**Problem description:**
Edit the passage of the train crash report below from "A preliminary investigation" up to and including "travel by train." by replacing "preliminary" with "initial", and give that passage again.

**Study text:**
::::::::

ZHOUCUN, Shandong Province, April 30 (Xinhua) -- One more body has been recovered from the wreckage of Monday's fatal train crash in eastern China, bringing the known death toll to 71, a local newspaper reports.

    When the locomotive of T195, one of the two trains involved, was being lifted from the scene by a crane, a body fell off. "It was a man," one witness told the South Metropolitan Daily.

    The witness suspected the victim, the last pulled out, to be the driver. But the result would be known only after a DNA test, according to railway authorities.

    T195, a high-speed train from Beijing to the coastal city of Qingdao, derailed and crashed into another train in Zibo's Zhoucun District at 4:40 a.m. on Monday.

    At least 12 cars from the two trains derailed in the accident and 71 people were confirmed dead, among whom 50 were identified.

    Of the 416 people injured, 39 had been discharged, 39 others were transferred to hospitals elsewhere for treatment while 338 remained hospitalized in Shandong.

    A preliminary investigation suggested the train from Beijing was running at 131 kilometers per hour at the time of the accident, while the speed limit of that section was 80 kph. It happened just three days before the May Day holiday, when millions of Chinese holiday makers will travel by train.

::::::::

**Data provided:**

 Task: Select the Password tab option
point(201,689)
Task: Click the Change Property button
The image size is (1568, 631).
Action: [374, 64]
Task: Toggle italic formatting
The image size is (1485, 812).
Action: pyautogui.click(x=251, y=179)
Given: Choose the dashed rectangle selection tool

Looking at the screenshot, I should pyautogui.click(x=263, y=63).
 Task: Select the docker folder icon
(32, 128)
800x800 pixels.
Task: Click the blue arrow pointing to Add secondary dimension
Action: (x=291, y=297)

::::::::

**Finished exercise:**
A initial investigation suggested the train from Beijing was running at 131 kilometers per hour at the time of the accident, while the speed limit of that section was 80 kph. It happened just three days before the May Day holiday, when millions of Chinese holiday makers will travel by train.